__Exercise materials__.
>> begin

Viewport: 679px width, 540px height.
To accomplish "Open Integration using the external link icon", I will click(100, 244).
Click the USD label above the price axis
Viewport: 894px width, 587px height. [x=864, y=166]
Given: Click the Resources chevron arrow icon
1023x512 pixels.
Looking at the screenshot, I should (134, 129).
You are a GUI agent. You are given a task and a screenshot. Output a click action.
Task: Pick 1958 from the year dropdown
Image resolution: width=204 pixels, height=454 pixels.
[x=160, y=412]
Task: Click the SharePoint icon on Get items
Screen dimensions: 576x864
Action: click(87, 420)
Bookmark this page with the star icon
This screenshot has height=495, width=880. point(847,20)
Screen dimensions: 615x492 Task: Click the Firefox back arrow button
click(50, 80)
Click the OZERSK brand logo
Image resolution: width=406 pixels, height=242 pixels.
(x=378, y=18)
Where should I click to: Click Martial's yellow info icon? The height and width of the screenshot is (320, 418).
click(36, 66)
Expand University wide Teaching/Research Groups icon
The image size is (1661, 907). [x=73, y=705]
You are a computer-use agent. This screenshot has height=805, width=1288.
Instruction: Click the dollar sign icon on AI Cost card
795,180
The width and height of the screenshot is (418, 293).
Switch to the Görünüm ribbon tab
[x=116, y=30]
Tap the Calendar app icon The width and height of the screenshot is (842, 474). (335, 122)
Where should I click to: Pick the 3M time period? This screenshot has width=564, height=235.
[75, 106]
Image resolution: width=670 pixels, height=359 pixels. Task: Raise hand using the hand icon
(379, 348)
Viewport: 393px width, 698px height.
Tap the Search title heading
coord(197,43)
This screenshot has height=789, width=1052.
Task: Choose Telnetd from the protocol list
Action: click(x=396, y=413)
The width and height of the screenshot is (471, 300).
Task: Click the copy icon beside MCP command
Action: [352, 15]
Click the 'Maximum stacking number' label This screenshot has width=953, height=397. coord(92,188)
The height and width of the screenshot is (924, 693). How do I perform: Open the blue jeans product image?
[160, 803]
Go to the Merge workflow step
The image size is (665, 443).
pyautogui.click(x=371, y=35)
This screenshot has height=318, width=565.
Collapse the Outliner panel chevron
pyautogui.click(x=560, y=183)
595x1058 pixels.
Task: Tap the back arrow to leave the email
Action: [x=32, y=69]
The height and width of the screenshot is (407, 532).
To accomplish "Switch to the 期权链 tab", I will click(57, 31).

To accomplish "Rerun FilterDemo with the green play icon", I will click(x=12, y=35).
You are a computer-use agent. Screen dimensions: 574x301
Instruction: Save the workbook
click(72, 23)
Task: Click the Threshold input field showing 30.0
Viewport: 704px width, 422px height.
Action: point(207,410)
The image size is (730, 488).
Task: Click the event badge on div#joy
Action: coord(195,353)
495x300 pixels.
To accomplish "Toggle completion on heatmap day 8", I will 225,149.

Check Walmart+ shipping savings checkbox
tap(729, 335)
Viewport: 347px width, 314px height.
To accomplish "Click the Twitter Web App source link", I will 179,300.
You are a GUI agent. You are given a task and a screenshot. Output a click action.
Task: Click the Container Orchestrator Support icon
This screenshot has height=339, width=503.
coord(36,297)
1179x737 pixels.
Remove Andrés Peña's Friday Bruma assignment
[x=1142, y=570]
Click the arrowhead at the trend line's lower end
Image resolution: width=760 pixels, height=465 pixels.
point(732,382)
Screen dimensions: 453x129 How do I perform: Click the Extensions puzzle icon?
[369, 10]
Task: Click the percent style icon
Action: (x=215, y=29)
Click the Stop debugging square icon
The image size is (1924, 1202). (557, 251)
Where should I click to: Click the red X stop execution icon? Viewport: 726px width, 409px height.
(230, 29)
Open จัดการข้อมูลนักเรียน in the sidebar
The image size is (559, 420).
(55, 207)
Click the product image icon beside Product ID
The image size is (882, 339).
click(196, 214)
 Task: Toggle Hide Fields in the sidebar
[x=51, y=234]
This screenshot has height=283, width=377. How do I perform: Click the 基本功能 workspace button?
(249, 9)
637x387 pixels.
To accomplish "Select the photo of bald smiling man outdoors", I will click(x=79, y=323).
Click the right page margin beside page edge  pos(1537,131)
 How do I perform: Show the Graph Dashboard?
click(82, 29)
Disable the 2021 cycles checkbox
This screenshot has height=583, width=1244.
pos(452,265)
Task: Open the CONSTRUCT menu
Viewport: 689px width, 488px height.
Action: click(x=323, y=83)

>> end

Give the records above as a Markdown table with two columns, Row and Line, placing each non-blank line in its own row with a sequential row number and omitting blank lines.

| Row | Line |
|---|---|
| 1 | Viewport: 679px width, 540px height. |
| 2 | To accomplish "Open Integration using the external link icon", I will click(100, 244). |
| 3 | Click the USD label above the price axis |
| 4 | Viewport: 894px width, 587px height. [x=864, y=166] |
| 5 | Given: Click the Resources chevron arrow icon |
| 6 | 1023x512 pixels. |
| 7 | Looking at the screenshot, I should (134, 129). |
| 8 | You are a GUI agent. You are given a task and a screenshot. Output a click action. |
| 9 | Task: Pick 1958 from the year dropdown |
| 10 | Image resolution: width=204 pixels, height=454 pixels. |
| 11 | [x=160, y=412] |
| 12 | Task: Click the SharePoint icon on Get items |
| 13 | Screen dimensions: 576x864 |
| 14 | Action: click(87, 420) |
| 15 | Bookmark this page with the star icon |
| 16 | This screenshot has height=495, width=880. point(847,20) |
| 17 | Screen dimensions: 615x492 Task: Click the Firefox back arrow button |
| 18 | click(50, 80) |
| 19 | Click the OZERSK brand logo |
| 20 | Image resolution: width=406 pixels, height=242 pixels. |
| 21 | (x=378, y=18) |
| 22 | Where should I click to: Click Martial's yellow info icon? The height and width of the screenshot is (320, 418). |
| 23 | click(36, 66) |
| 24 | Expand University wide Teaching/Research Groups icon |
| 25 | The image size is (1661, 907). [x=73, y=705] |
| 26 | You are a computer-use agent. This screenshot has height=805, width=1288. |
| 27 | Instruction: Click the dollar sign icon on AI Cost card |
| 28 | 795,180 |
| 29 | The width and height of the screenshot is (418, 293). |
| 30 | Switch to the Görünüm ribbon tab |
| 31 | [x=116, y=30] |
| 32 | Tap the Calendar app icon The width and height of the screenshot is (842, 474). (335, 122) |
| 33 | Where should I click to: Pick the 3M time period? This screenshot has width=564, height=235. |
| 34 | [75, 106] |
| 35 | Image resolution: width=670 pixels, height=359 pixels. Task: Raise hand using the hand icon |
| 36 | (379, 348) |
| 37 | Viewport: 393px width, 698px height. |
| 38 | Tap the Search title heading |
| 39 | coord(197,43) |
| 40 | This screenshot has height=789, width=1052. |
| 41 | Task: Choose Telnetd from the protocol list |
| 42 | Action: click(x=396, y=413) |
| 43 | The width and height of the screenshot is (471, 300). |
| 44 | Task: Click the copy icon beside MCP command |
| 45 | Action: [352, 15] |
| 46 | Click the 'Maximum stacking number' label This screenshot has width=953, height=397. coord(92,188) |
| 47 | The height and width of the screenshot is (924, 693). How do I perform: Open the blue jeans product image? |
| 48 | [160, 803] |
| 49 | Go to the Merge workflow step |
| 50 | The image size is (665, 443). |
| 51 | pyautogui.click(x=371, y=35) |
| 52 | This screenshot has height=318, width=565. |
| 53 | Collapse the Outliner panel chevron |
| 54 | pyautogui.click(x=560, y=183) |
| 55 | 595x1058 pixels. |
| 56 | Task: Tap the back arrow to leave the email |
| 57 | Action: [x=32, y=69] |
| 58 | The height and width of the screenshot is (407, 532). |
| 59 | To accomplish "Switch to the 期权链 tab", I will click(57, 31). |
| 60 | To accomplish "Rerun FilterDemo with the green play icon", I will click(x=12, y=35). |
| 61 | You are a computer-use agent. Screen dimensions: 574x301 |
| 62 | Instruction: Save the workbook |
| 63 | click(72, 23) |
| 64 | Task: Click the Threshold input field showing 30.0 |
| 65 | Viewport: 704px width, 422px height. |
| 66 | Action: point(207,410) |
| 67 | The image size is (730, 488). |
| 68 | Task: Click the event badge on div#joy |
| 69 | Action: coord(195,353) |
| 70 | 495x300 pixels. |
| 71 | To accomplish "Toggle completion on heatmap day 8", I will 225,149. |
| 72 | Check Walmart+ shipping savings checkbox |
| 73 | tap(729, 335) |
| 74 | Viewport: 347px width, 314px height. |
| 75 | To accomplish "Click the Twitter Web App source link", I will 179,300. |
| 76 | You are a GUI agent. You are given a task and a screenshot. Output a click action. |
| 77 | Task: Click the Container Orchestrator Support icon |
| 78 | This screenshot has height=339, width=503. |
| 79 | coord(36,297) |
| 80 | 1179x737 pixels. |
| 81 | Remove Andrés Peña's Friday Bruma assignment |
| 82 | [x=1142, y=570] |
| 83 | Click the arrowhead at the trend line's lower end |
| 84 | Image resolution: width=760 pixels, height=465 pixels. |
| 85 | point(732,382) |
| 86 | Screen dimensions: 453x129 How do I perform: Click the Extensions puzzle icon? |
| 87 | [369, 10] |
| 88 | Task: Click the percent style icon |
| 89 | Action: (x=215, y=29) |
| 90 | Click the Stop debugging square icon |
| 91 | The image size is (1924, 1202). (557, 251) |
| 92 | Where should I click to: Click the red X stop execution icon? Viewport: 726px width, 409px height. |
| 93 | (230, 29) |
| 94 | Open จัดการข้อมูลนักเรียน in the sidebar |
| 95 | The image size is (559, 420). |
| 96 | (55, 207) |
| 97 | Click the product image icon beside Product ID |
| 98 | The image size is (882, 339). |
| 99 | click(196, 214) |
| 100 |  Task: Toggle Hide Fields in the sidebar |
| 101 | [x=51, y=234] |
| 102 | This screenshot has height=283, width=377. How do I perform: Click the 基本功能 workspace button? |
| 103 | (249, 9) |
| 104 | 637x387 pixels. |
| 105 | To accomplish "Select the photo of bald smiling man outdoors", I will click(x=79, y=323). |
| 106 | Click the right page margin beside page edge  pos(1537,131) |
| 107 |  How do I perform: Show the Graph Dashboard? |
| 108 | click(82, 29) |
| 109 | Disable the 2021 cycles checkbox |
| 110 | This screenshot has height=583, width=1244. |
| 111 | pos(452,265) |
| 112 | Task: Open the CONSTRUCT menu |
| 113 | Viewport: 689px width, 488px height. |
| 114 | Action: click(x=323, y=83) |